China, to its credit and its own purposes, is building its own stack. Europe is attempting to regulate rather than build. India is somewhere between aspiration and chaos. The result, in practice, is that most of the world's population will interact with AI systems that were fundamentally shaped by a particular cultural and commercial context — and that matters in ways we're only beginning to think clearly about.

What people aren't grasping

The failure of imagination here isn't stupidity — it's that the changes are compound rather than linear, and human cognition is deeply resistant to compound projections. We understand "a little better" easily. We don't instinctively understand "ten doublings."

The compute in that chart isn't just growing — it's growing while simultaneously becoming more efficient, while models are getting better at doing more with less, while inference is shifting from centralized data centers to edge devices that can run locally. The combination of more raw compute plus better architectures plus local deployment plus multi-modal capability (these systems can now see, hear, and speak, not just read and write) is producing something qualitatively different from what existed even three years ago.

The science fiction frame is actually useful here, not as prediction but as preparation. Le Guin, Octavia Butler, Kim Stanley Robinson — the serious speculative fiction writers were never really predicting the gadgets. They were asking: when the material conditions of life change this dramatically, what happens to human relationships, to power, to identity, to the stories people tell about themselves? Those questions are now engineering questions, not just literary ones. The people building this infrastructure are making choices — about who it serves, at what cost, with what safeguards — that will shape the answers.

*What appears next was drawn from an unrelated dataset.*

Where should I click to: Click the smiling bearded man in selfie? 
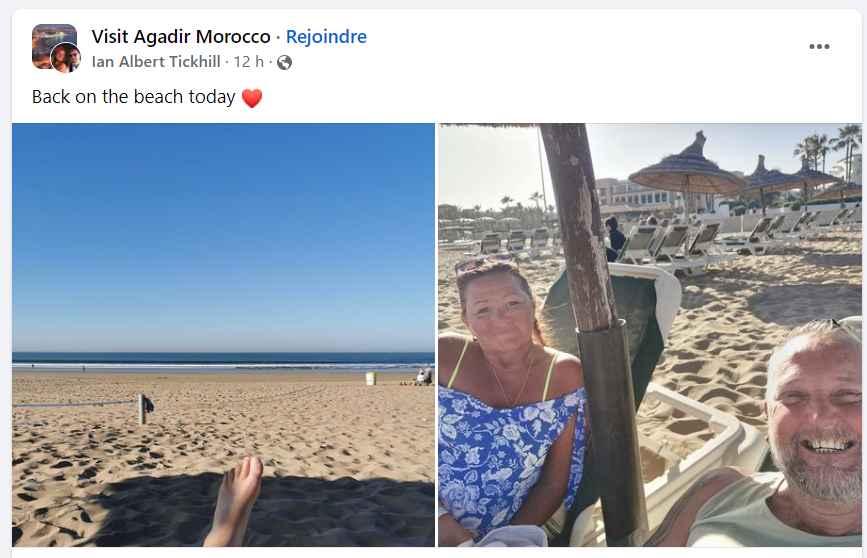(x=812, y=420)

Most ordinary people have no seat at that table. One of the things worth doing, for anyone who works in the space where narrative and community and democratic participation intersect, is helping people develop enough of a map that they can at least ask the right questions about what's being built in their name.

The bubbles on that chart are growing whether or not anyone is watching. The question is whether we can make the watching — and the conversation it enables — matter.